Pude leer «El libro del duelo» de Ricardo Silva Romero, al que me había resistido porque sentía que no podía ser mayor paradoja al presente que habito -constantemente-. Pero más allá de las lamentaciones personales, puedo decir que, hallé en sus letras un grito para reivindicar la memoria, un saludo a la bandera maltrecha y polvorienta de este país que mira indiferente las muertes y los dolientes que dejan, sobre todo, cuando son violentas; un territorio de nostalgia y zozobra.
Quisiera decir que como muchos otros libros, este me trajo calma, pero no, no sucedió así; este libro me incomodó, como deben hacer los grandes volúmenes, como deben sentirse los relatos, según Kafka. Me hizo sentir tan invadida y avergonzada por ser lejana a tantas realidades, que sólo pude llorar entre las pausas del relato.

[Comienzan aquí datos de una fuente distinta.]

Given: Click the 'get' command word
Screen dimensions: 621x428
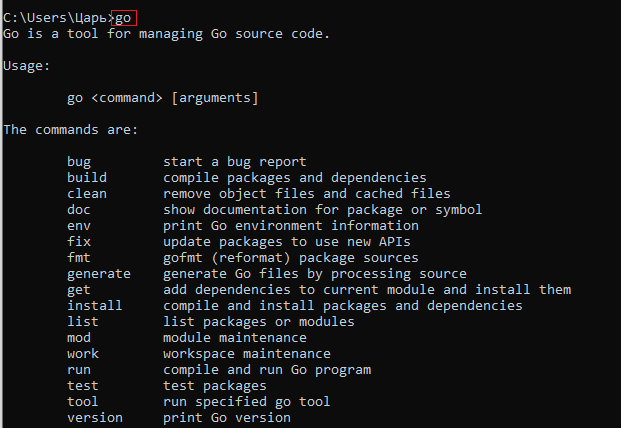Looking at the screenshot, I should point(79,290).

Es cierto que muchas veces vemos en nuestras realidades las más complejas, sin embargo, Colombia es un campo minado de historiales crueles. Así, Don Raúl Carvajal murió predicando la historia de su hijo, quien fue víctima de las ejecuciones extrajudiciales por resistirse a asesinar a inocentes; ojalá su imagen se erija como estandarte y que en Bogotá y el país entero, las fibras de la conciencia se vean trastocadas por el discurso de la lucha; que se vea arrebatado el miedo cuando se trata de buscar la justicia, la verdad, la reparación y las garantías de no repetición, sin que eso signifique para quien se mantiene en pie, una sentencia anticipada de muerte.
Leer siempre es una invitación a habitar otros mundos pero también a identificar la diversidad del propio. Una invitación a entender que no sólo se trata de ver el dolor personal como absoluto, sino además, comprender que existe más en el llanto, la guerra, las desapariciones, las políticas autoritarias, la desigualdad.
Ricardo Silva y otros autores, nos permiten hacer memoria desde la literatura.